Data from the Association of Asia-Pacific Airlines (AAPA) showed that passenger volume rose by six percent to 68.83 million in the first two months of the year, compared to 64.76 million in the same period last year.
Demand, measured in revenue passenger kilometers, improved by six percent, with available seat capacity also increasing at the same rate.
The ratio of booked seats to available slots, referred to as the passenger load factor, averaged 83.2 percent by the end of February, a notch lower than last year’s 83.3 percent.
AAPA Director General Subhas Menon said the passenger growth so far this year comes against a backdrop of steady global economic growth, particularly across Asian economies.
He said the nine percent increase for February is indicative of this, as more passengers flew during the month due to the Lunar New Year festive period.
However, the strong momentum at the start of the year is now under question as escalating tensions in the Middle East have introduced greater uncertainty to the operating environment of many airlines in the region.

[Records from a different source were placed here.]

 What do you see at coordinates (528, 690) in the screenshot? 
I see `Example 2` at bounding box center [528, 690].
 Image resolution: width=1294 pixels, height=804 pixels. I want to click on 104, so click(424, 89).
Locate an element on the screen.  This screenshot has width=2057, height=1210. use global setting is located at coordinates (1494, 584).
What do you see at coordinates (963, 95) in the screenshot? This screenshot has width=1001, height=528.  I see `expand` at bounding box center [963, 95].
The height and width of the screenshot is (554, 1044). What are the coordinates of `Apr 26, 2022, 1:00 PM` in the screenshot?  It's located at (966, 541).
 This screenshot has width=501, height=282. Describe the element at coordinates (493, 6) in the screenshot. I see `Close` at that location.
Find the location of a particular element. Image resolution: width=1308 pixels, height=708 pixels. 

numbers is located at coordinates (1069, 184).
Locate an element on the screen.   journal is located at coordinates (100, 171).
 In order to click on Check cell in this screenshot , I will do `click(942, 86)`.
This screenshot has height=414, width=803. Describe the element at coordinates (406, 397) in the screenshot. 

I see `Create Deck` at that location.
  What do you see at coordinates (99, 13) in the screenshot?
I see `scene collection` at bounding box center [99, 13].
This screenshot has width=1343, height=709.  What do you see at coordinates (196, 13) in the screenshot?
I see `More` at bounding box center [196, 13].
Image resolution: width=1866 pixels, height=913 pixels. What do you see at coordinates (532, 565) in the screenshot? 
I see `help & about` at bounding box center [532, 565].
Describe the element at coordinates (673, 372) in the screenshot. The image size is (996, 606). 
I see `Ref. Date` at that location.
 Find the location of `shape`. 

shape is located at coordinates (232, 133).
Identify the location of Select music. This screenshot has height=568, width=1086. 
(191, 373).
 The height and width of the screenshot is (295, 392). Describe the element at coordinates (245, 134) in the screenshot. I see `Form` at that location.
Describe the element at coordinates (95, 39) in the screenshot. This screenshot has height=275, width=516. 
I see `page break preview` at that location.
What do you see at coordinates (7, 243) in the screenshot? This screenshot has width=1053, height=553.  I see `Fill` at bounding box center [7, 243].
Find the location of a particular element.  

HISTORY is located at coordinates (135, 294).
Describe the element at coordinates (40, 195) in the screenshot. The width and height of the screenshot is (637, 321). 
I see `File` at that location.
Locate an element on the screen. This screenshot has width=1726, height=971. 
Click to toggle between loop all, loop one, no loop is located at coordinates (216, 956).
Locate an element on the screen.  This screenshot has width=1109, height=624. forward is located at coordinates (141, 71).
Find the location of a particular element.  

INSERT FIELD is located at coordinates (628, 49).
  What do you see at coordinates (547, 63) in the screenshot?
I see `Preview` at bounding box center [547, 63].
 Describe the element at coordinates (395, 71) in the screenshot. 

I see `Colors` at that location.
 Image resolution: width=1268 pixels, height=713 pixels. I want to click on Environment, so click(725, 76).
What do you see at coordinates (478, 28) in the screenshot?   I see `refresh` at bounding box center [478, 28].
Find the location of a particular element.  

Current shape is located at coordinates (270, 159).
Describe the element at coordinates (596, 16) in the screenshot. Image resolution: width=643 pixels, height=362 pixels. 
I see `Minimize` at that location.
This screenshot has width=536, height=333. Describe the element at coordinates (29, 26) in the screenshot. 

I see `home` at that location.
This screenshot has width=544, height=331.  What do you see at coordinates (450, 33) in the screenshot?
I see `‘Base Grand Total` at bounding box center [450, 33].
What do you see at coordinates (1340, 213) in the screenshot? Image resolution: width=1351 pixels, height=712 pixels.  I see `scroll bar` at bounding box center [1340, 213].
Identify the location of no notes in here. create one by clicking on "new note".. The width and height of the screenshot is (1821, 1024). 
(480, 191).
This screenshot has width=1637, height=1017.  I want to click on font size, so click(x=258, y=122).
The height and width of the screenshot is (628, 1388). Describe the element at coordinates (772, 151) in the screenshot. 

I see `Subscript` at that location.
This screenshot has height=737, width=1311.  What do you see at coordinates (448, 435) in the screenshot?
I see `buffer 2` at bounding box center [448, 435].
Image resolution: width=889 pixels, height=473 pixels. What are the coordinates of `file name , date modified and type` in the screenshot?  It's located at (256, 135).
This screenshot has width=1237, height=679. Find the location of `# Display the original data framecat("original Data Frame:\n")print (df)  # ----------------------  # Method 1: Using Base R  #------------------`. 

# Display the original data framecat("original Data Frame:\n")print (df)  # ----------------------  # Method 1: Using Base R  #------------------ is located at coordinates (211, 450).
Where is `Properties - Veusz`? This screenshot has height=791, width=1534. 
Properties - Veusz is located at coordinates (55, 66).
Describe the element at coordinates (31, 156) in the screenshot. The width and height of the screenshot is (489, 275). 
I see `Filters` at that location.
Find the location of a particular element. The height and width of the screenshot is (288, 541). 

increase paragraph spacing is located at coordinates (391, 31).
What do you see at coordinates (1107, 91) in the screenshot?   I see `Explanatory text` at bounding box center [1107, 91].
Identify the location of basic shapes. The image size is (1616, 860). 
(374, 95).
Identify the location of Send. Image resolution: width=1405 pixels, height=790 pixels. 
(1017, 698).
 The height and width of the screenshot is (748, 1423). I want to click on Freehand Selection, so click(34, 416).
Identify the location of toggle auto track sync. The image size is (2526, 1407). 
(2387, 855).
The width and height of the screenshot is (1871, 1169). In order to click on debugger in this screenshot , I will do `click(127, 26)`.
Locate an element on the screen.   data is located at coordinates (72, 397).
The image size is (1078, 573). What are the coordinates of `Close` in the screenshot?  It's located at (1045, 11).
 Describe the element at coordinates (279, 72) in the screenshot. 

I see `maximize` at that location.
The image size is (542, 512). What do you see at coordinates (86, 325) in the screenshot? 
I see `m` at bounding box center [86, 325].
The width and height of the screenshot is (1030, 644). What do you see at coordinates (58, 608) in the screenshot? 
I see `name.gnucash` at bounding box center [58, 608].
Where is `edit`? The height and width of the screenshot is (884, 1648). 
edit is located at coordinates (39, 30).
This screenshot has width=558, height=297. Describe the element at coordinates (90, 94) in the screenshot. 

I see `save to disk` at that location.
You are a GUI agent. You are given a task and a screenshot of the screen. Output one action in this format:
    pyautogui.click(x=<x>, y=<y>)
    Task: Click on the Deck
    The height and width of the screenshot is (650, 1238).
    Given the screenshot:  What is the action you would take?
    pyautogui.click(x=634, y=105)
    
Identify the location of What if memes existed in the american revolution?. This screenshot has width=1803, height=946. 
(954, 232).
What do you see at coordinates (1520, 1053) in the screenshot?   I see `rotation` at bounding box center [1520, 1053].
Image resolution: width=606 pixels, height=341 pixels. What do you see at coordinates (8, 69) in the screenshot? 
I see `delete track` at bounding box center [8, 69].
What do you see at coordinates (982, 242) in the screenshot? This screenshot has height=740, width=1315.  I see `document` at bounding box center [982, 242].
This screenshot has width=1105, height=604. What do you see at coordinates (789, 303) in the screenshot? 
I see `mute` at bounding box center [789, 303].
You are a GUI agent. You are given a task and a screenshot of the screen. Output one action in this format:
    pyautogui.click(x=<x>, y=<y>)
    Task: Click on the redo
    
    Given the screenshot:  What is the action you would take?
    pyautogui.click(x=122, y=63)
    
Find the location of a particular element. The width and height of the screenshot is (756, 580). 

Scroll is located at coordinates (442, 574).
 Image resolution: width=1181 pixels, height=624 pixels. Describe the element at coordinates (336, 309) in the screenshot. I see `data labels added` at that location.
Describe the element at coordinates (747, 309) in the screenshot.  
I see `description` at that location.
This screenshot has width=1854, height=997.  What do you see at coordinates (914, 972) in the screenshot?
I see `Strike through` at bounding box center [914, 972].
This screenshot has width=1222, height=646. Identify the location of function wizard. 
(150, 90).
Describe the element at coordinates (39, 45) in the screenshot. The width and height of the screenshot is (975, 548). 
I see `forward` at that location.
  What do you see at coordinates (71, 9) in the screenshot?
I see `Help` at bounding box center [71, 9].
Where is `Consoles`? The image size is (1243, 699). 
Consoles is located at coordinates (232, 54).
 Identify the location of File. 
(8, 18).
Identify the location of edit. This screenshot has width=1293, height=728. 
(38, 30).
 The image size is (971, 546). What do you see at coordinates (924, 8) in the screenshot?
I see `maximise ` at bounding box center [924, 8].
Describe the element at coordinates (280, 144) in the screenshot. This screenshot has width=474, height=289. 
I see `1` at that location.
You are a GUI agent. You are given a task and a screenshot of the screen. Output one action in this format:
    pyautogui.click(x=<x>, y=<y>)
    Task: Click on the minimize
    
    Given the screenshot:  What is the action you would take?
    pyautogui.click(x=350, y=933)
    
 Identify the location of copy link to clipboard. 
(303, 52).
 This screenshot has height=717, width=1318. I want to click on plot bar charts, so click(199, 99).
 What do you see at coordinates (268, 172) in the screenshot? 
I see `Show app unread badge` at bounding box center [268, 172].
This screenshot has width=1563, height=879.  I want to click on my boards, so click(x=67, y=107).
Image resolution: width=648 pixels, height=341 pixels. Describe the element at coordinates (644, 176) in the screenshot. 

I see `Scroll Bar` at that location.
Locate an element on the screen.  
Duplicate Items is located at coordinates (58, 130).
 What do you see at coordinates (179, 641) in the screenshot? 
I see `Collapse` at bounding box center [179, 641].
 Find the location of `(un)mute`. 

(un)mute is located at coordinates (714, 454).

“Asian airlines are facing increased operational challenges, as the rise in conflicts has reduced the availability of airspace, particularly along key Asia-Europe corridors, effectively constraining capacity on these routes and limiting network flexibility for affected carriers,” said Menon.
Since the United States and Israel waged war against Iran in late February, fuel prices have soared to new highs due to disruptions in the Strait of Hormuz, a crucial waterway through which around one-fifth of the world’s oil supply passes.
Menon said the sharp increase in jet fuel prices—from an average of $90 per barrel in the first two months to an average of $150 per barrel in the first three weeks of March—has left little time for airlines to adjust.
He said increased operating costs are placing additional pressure on airlines already operating on thin profit margins, which would inevitably be passed on to consumers.
“Prolonged conflicts over the Middle East may increase inflationary pressures and affect
business and consumer sentiment on both passenger and cargo markets,” said Menon.
To maintain global connectivity, he said there should be closer coordination between governments and industry stakeholders to ensure the “continued safe and efficient operation of air services.”
In the Philippines, President Ferdinand “Bongbong” Marcos Jr. recently said that there is a “distinct possibility” that planes may have to be grounded due to a shortage of jet fuel.
Flag carrier Philippine Airlines (PAL) and leading budget carrier Cebu Pacific, both members of AAPA, have since assured passengers of sufficient fuel supply despite suspending several international and domestic flights.
PAL and Cebu Pacific said they have secured enough fuel to sustain operations through the end of June, while talks are underway with suppliers to ensure continued fuel availability in the months ahead.
The Civil Aeronautics Board (CAB) earlier allowed local airlines to impose a passenger fuel surcharge at Level 8 for the first half of April due to higher jet fuel prices.
Under Level 8, passengers may pay an additional ₱253 to ₱787 for domestic flights, depending on the distance. Meanwhile, for international flights, the surcharge ranges from ₱835.05 to ₱6,208.98.